La teoría del caso: entre el método y el estilo propio

Danissa Ramos Caparachin

Bachiller en Derecho por la UNMSM
Miembro honorario del Grupo de Estudios Sociedades

Fuente: https://chapmanwilches.com/

En algún momento de la carrera de Derecho o al iniciar la práctica profesional, todo estudiante se enfrenta a la pregunta de cómo construir una teoría de caso y se pregunta si existe un método específico para su construcción. Sin embargo, lejos de ser una interrogante meramente técnica, tiene implicancias en la manera en que cada abogado entiende su rol y en cómo proyecta su identidad profesional.

Lo más curioso es que, muchas veces, ni siquiera somos nosotros quienes tomamos esa decisión de forma consciente, sino que se va formando con la práctica diaria. Al final, la manera de estructurar una teoría de caso nace tanto de la formación recibida como de las oportunidades y contextos en que ejercemos.

En principio, resulta especialmente útil apoyarse en el método IRAC, pues permite identificar la cuestión jurídica, aplicar la norma y extraer conclusiones de manera ordenada. Talavera Cano (2018) lo describe como “los 4 pasos de una metodología diseñada para analizar y resolver un problema jurídico: Issues, Rule, Application y Conclusion, que ayudan a construir una teoría del caso sólida y persuasiva”.

En el contexto peruano, autores como Bullard y Ezcurra (2018) han propuesto siete elementos prácticos que pueden servir de guía a los abogados al momento de estructurar su caso: (i) honestidad, (ii) conocer a la audiencia, es decir, a la autoridad que decidirá el caso, (iii) prepararse a profundidad, (iv) definir la meta y asumir el control, (v) concentrarse en los hechos, (vi) escribir como un publicista y (vii) pintar un cuadro con la presentación oral.

No obstante, con la experiencia, muchos profesionales descubren que la teoría de caso no se limita a encajar en un molde, sino que se enriquece con un estilo personal.
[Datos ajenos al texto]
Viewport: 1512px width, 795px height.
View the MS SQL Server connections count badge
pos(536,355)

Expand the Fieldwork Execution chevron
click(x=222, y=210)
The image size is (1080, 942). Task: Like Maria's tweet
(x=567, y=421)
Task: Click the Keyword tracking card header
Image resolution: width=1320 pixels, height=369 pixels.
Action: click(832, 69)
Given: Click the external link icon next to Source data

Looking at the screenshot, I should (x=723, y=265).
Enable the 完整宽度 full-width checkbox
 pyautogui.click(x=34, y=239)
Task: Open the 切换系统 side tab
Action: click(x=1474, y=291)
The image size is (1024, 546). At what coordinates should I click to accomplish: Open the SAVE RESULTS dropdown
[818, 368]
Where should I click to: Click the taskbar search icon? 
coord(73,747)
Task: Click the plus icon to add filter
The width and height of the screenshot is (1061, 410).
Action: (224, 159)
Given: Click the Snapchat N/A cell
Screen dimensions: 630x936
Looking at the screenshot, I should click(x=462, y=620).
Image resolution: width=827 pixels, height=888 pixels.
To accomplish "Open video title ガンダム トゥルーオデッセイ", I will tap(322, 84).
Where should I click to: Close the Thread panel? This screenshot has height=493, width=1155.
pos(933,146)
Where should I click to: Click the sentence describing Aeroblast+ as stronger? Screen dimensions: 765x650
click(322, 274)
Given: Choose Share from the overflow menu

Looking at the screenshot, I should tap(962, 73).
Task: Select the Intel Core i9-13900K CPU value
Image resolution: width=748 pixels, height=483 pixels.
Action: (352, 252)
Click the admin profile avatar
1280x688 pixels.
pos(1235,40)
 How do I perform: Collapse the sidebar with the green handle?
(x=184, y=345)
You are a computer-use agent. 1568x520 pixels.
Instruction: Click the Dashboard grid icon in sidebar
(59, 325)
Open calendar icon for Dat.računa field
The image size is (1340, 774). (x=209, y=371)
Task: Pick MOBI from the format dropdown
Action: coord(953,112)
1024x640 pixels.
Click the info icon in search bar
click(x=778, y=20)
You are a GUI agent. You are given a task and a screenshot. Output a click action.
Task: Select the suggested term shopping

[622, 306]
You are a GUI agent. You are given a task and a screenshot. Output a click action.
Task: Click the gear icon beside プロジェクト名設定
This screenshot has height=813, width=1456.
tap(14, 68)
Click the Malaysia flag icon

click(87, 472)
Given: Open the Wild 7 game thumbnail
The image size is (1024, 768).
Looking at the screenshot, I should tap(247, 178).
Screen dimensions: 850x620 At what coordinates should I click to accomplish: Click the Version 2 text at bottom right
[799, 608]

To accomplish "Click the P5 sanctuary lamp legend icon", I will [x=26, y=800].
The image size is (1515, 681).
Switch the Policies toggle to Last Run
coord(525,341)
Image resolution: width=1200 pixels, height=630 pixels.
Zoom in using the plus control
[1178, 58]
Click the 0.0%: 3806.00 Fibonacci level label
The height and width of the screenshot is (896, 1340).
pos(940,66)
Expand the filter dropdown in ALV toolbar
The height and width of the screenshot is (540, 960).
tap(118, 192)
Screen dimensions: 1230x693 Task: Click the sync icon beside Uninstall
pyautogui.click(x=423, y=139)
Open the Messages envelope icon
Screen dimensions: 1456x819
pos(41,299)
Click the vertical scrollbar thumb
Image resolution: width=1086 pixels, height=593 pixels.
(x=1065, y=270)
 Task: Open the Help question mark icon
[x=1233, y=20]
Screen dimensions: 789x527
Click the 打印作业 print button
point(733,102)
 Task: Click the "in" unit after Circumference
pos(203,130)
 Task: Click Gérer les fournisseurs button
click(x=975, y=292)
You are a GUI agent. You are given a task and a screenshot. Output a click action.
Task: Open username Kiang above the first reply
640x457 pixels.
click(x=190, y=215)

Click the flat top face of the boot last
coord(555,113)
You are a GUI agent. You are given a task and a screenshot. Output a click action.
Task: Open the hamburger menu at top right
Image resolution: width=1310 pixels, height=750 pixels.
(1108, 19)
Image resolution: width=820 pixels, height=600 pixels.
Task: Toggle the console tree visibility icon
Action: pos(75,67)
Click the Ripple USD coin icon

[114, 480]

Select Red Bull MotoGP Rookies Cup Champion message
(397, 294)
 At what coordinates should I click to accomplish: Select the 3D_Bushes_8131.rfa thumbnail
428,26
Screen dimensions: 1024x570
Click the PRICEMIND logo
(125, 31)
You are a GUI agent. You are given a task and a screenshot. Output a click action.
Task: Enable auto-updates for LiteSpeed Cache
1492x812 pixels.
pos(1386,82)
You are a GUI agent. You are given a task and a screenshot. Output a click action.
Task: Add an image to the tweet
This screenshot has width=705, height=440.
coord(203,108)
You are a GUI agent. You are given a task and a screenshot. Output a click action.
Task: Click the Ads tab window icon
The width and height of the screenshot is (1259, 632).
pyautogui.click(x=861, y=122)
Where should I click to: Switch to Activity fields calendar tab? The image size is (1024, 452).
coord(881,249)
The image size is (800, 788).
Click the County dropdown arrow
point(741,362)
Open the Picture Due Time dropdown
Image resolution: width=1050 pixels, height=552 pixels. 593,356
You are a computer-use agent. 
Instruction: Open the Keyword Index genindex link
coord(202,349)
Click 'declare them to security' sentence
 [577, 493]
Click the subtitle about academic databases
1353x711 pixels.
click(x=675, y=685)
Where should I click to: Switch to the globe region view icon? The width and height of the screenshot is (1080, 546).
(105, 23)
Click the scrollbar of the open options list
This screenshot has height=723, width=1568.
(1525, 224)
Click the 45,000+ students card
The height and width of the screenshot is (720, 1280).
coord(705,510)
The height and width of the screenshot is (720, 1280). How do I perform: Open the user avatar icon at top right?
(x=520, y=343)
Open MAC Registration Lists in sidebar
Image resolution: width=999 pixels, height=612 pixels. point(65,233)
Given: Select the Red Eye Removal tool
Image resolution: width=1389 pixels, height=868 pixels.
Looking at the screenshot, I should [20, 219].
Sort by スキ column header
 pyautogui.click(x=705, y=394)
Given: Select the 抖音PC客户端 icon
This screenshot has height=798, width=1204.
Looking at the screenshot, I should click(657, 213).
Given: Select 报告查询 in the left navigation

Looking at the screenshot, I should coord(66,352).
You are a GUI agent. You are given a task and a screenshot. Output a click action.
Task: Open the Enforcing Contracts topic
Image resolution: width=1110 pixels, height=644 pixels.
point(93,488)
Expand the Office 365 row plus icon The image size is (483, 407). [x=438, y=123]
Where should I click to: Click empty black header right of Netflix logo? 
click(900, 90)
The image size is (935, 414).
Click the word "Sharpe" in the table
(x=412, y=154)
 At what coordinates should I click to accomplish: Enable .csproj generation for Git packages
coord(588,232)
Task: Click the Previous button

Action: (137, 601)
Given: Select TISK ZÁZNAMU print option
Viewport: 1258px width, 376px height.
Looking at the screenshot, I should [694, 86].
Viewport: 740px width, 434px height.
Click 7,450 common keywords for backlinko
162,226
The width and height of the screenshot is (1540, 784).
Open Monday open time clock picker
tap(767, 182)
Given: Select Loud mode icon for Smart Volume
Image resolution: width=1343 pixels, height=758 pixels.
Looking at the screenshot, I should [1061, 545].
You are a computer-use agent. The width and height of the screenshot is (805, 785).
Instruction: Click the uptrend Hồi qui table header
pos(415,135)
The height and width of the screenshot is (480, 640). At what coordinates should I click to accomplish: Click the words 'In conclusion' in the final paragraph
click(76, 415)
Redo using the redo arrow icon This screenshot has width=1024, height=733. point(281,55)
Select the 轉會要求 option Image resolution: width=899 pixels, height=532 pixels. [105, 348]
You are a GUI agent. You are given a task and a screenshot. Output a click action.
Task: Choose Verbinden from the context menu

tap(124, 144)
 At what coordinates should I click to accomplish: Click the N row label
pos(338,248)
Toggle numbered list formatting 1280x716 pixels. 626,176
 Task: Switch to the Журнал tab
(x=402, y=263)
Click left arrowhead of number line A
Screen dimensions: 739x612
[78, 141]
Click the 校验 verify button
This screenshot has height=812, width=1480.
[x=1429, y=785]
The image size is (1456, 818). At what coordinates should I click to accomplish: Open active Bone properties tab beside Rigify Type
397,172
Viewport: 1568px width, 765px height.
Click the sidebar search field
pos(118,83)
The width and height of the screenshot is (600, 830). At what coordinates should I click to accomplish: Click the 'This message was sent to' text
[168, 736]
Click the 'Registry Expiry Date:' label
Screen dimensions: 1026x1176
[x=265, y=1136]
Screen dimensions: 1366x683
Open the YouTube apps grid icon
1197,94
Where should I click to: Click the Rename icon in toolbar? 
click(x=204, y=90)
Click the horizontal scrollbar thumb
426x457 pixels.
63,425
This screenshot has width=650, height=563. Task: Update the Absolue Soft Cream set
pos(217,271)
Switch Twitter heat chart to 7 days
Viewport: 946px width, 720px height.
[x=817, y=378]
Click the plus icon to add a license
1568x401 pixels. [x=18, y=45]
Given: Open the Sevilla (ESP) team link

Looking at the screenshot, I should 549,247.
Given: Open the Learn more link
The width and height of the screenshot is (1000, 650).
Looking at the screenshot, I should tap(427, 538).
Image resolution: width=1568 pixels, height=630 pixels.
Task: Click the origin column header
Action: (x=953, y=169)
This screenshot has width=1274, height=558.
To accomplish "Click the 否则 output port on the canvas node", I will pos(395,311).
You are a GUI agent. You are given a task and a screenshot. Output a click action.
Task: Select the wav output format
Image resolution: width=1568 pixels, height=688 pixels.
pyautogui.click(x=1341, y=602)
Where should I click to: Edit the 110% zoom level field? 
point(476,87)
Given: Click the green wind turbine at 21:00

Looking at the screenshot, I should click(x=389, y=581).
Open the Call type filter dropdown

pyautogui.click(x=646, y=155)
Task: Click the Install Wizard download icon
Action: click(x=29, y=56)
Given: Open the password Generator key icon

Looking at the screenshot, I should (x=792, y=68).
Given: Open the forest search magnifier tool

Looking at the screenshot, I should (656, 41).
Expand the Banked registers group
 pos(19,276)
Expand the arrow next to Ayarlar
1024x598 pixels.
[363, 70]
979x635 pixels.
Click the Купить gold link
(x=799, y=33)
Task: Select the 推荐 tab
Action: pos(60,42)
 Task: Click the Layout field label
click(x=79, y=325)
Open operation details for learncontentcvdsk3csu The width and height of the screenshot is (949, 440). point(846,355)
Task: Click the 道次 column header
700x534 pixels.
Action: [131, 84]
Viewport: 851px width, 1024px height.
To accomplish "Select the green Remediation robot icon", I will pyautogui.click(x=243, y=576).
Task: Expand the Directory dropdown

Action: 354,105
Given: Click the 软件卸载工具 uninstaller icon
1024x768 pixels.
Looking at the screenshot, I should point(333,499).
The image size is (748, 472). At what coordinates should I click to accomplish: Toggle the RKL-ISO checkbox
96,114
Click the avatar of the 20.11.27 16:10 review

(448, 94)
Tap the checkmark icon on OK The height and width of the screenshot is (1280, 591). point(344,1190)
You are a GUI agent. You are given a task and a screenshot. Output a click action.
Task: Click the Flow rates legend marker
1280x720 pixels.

Algunos abogados parten de los hechos y luego buscan la norma que mejor los respalde; otros comienzan con un principio jurídico y a partir de allí construyen toda la historia. Esta flexibilidad otorga mayor libertad para adaptar la estrategia a cada caso concreto y puede generar una identidad profesional más auténtica.

Ahora bien, ¿qué pasa cuando no somos nosotros quienes elegimos, sino que parece que el método nos elige a nosotros? Esto es más común de lo que se cree. Muchos abogados terminan adoptando un estilo particular de razonamiento porque así lo exigieron sus primeras experiencias laborales, el tipo de clientes que atendieron o el perfil del estudio en el que trabajaron. Y lejos de ser negativo, este proceso puede ser el inicio de un camino propio.

En definitiva, lo importante no es tanto si uno sigue fielmente un esquema como el método IRAC o si se crea una metodología más libre y personal. Lo esencial es ser conscientes del recorrido y estar dispuestos a redefinirlo si las circunstancias lo exigen. El Derecho es un campo vasto y dinámico que permite múltiples formas de construir una teoría de caso. Por eso, más que elegir entre método o creatividad, se trata de mantener una actitud abierta y crítica, aceptando que la forma de pensar y presentar un caso se construye paso a paso, en diálogo constante entre la técnica y la experiencia.

Referencias

Bullard, Alfredo, y Húascar Ezcurra. 2018. Que gane el mejor: ¿cómo ganar un litigio arbitral? En Destrezas legales en el litigio arbitral, editado por Alfredo Bullard González, 19–46. Lima: Palestra Editores.

Talavera Cano, Andrés. 2018. El método IRAC para la construcción de la teoría del caso. En Destrezas legales en el litigio arbitral, 141–161. Lima: Palestra Editores.